Evasão escolar e a realidade brasileira

Enviada em 29/10/2019

A Constituição de 1988 - norma de maior hierarquia no sistema judiciário brasileiro - assegura a todo o cidadão o direito à educação e ao bem-estar social. Entretanto, o atual cenário brasileiro de evidente evasão escolar age como agente limitante, já que impede que certa parcela da população não usufrua desse direito na prática.
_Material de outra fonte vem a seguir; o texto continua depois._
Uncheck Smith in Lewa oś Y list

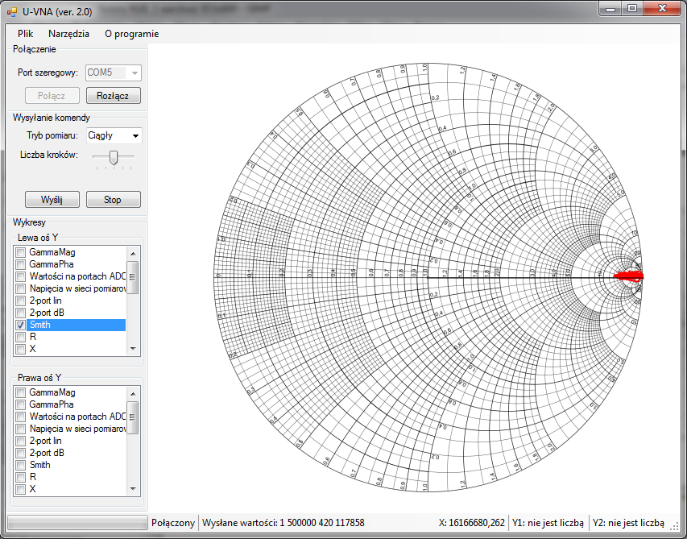tap(21, 325)
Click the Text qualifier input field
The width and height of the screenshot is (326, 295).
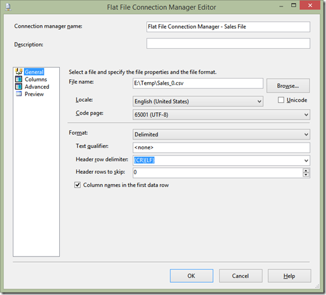coord(221,148)
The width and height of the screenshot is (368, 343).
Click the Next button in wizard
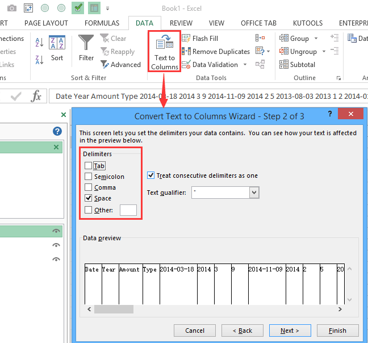pyautogui.click(x=289, y=331)
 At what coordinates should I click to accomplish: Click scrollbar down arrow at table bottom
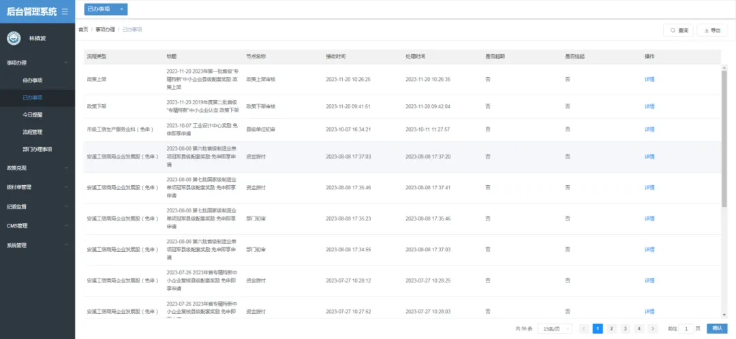pyautogui.click(x=724, y=315)
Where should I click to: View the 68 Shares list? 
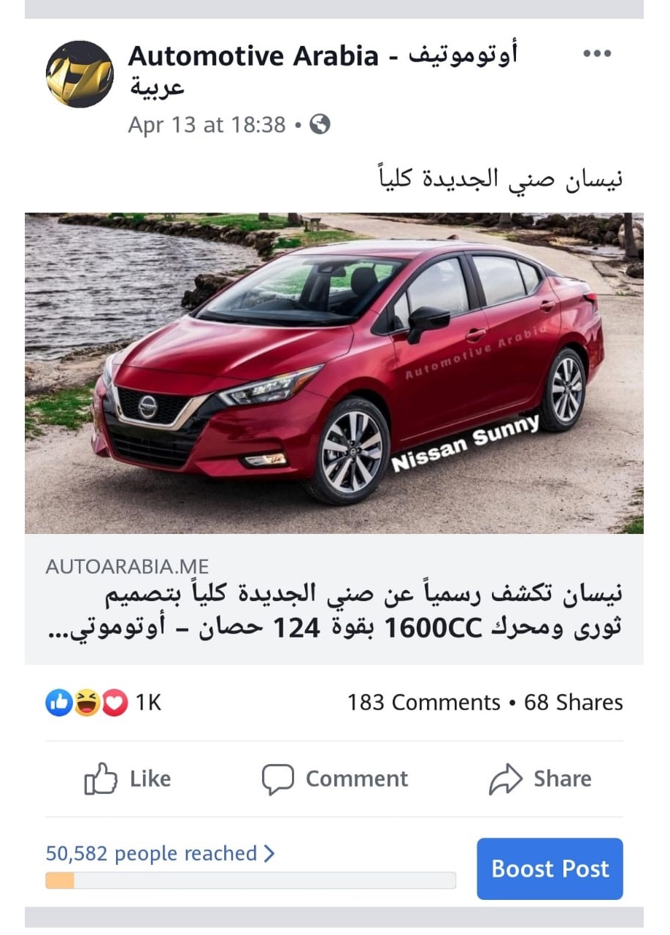(574, 703)
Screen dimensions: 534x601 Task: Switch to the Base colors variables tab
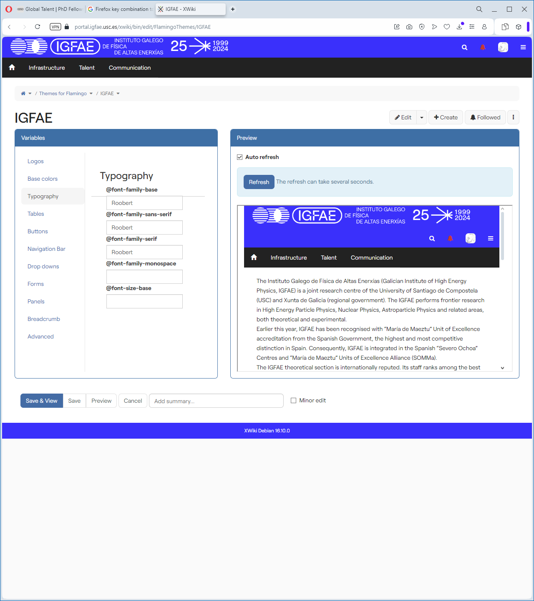click(x=43, y=179)
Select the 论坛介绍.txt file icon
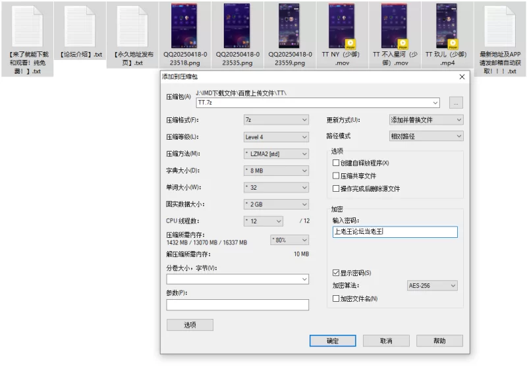 80,26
Em primeiro plano, vale ressaltar que dentre os fatores que leva a evasão escolar está a baixa renda, que faz com que muitos jovens tenham que sustentar a família, por isso. De acordo com o Estudo aprendizagem em foco, aqueles que concluem o Ensino Médio tem renda familiar de 885 reais por pessoas e os jovens que concluem somente até o Ensino fundamental cai a renda para 435 reais. Além disso, há falta de interesse dos próprios alunos e até mesmo dos pais. Segundo uma pesquisa feita pelo projeto Todos pela educação, a falta de interesse dos estudantes e dos pais é responsável por 40% da evasão escolar.
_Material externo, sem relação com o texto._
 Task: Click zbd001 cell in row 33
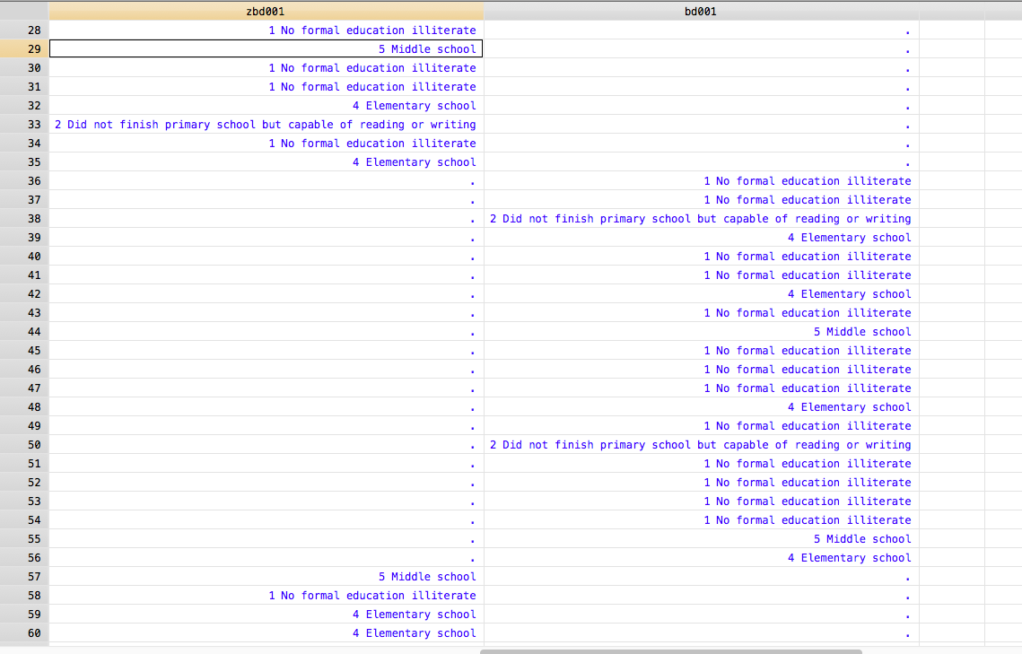(x=266, y=125)
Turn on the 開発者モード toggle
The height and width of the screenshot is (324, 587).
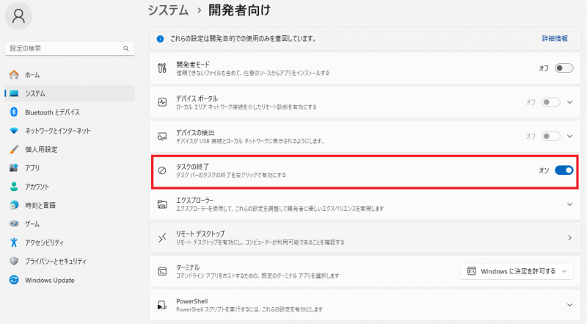pyautogui.click(x=564, y=68)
Por conseguinte, muitos adolescentes não terminam os estudos. Segundo dados do IBGE, 1,3 milhão de jovens deixaram a escola antes de terminar os estudos. Esses indivíduos não conseguem se inserir no mercado de trabalho quando adultos. A esse respeito, o filósofo e pensador chinês Confúcio diz: “se queres ver o futuro, estuda o passado.” Diante disso, é notória a dificuldade de se inserir no mercado de trabalho, pois quanto mais conteúdo em um currículo de uma pessoa, mais fácil de ser empregado, logo, um cidadão que não terminou o Ensino médio ou, nem mesmo, o fundamental encontrará uma dificuldade maior para conseguir um emprego.
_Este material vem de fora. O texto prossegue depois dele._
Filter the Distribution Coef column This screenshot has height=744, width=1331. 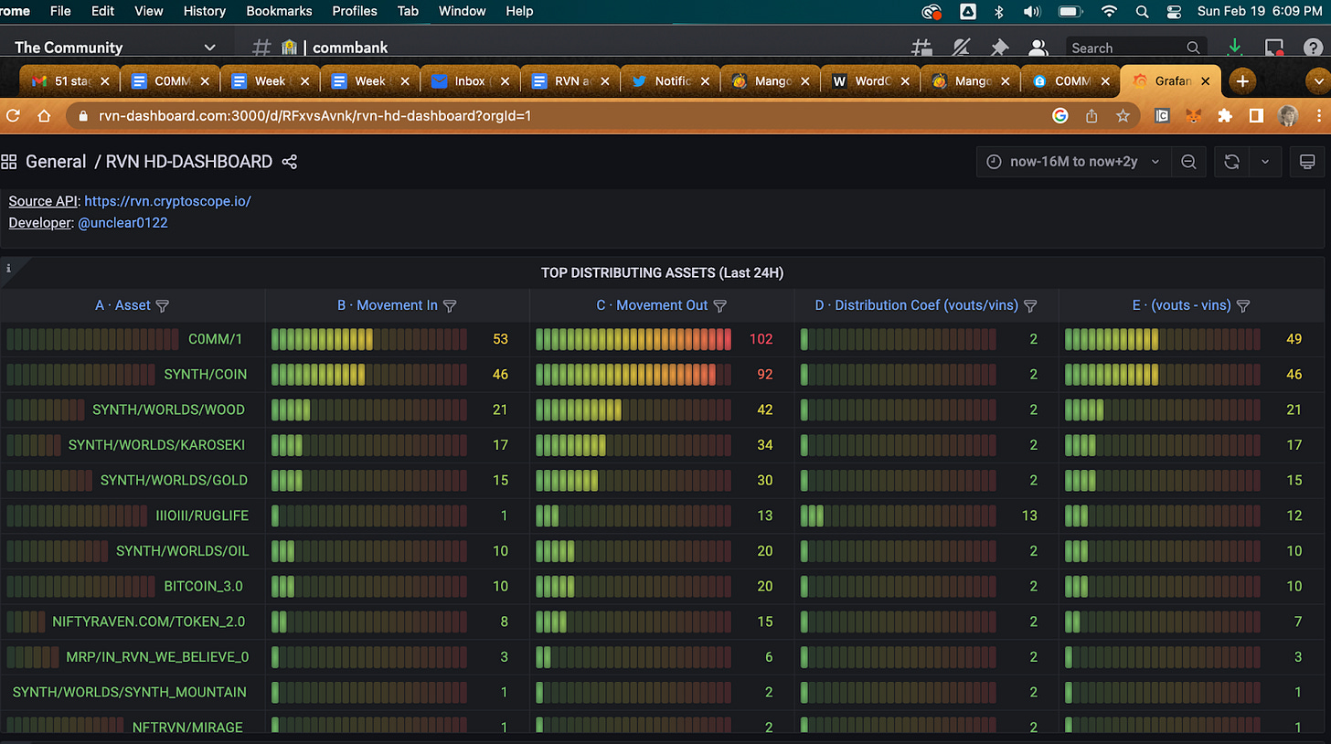[x=1030, y=305]
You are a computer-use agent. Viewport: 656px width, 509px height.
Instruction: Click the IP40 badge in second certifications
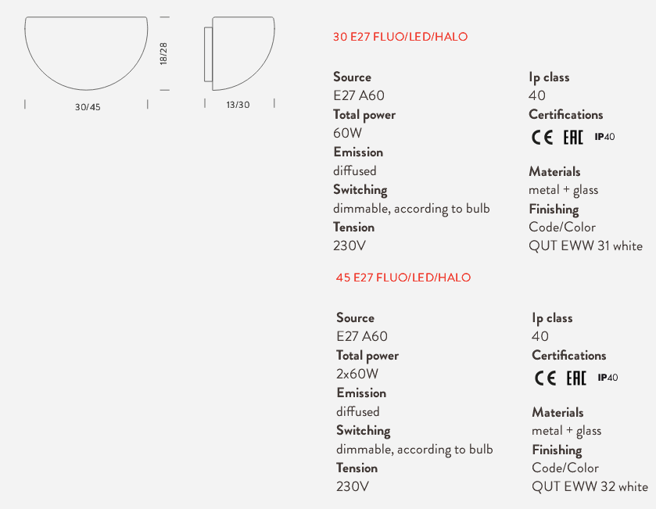[x=608, y=378]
Portanto, medidas são necessárias para que todo o indivíduo exerça o direto à educação e bem-estar assegurado pela Constituição de 1988. Sendo assim, Ministério da Educação, em parceria com governos estadual e municipal, deve reformar a estrutura das escolas, através da renovação do acervo das bibliotecas e promoção de aulas lúdicas, com oficinas e debates, a fim de engajar os alunos.